**What you are asked to do:** Would you copy all lines in the data that contain the word "femminile"?

**Exercise inputs:**
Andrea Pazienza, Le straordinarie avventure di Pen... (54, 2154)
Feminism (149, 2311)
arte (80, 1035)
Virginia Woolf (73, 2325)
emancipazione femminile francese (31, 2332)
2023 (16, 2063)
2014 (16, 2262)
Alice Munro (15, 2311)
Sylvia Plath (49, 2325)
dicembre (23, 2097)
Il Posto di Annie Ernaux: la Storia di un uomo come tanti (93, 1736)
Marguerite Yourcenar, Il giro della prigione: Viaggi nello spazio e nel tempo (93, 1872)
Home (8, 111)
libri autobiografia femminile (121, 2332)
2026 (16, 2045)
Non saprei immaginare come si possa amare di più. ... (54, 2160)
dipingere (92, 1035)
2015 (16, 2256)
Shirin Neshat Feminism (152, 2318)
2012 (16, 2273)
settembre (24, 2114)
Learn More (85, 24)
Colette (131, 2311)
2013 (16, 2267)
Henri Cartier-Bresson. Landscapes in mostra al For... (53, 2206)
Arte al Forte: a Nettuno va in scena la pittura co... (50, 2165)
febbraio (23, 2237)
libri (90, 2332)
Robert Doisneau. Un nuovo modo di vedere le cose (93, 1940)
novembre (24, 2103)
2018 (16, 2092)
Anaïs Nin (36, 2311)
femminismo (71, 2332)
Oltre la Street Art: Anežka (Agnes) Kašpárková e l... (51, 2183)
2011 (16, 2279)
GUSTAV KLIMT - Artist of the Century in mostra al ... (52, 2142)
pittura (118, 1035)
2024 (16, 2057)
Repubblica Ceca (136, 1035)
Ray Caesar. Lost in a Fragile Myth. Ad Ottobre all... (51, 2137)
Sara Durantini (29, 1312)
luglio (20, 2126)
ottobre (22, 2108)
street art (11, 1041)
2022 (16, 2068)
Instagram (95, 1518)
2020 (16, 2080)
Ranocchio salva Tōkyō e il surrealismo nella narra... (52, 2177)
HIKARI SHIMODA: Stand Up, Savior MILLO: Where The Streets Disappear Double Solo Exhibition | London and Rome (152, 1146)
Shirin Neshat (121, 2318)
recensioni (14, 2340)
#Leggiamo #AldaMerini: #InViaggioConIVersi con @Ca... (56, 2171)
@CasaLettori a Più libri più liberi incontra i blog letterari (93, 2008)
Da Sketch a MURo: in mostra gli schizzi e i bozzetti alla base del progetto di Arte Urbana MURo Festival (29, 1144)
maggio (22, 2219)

**Response:**
emancipazione femminile francese (31, 2332)
libri autobiografia femminile (121, 2332)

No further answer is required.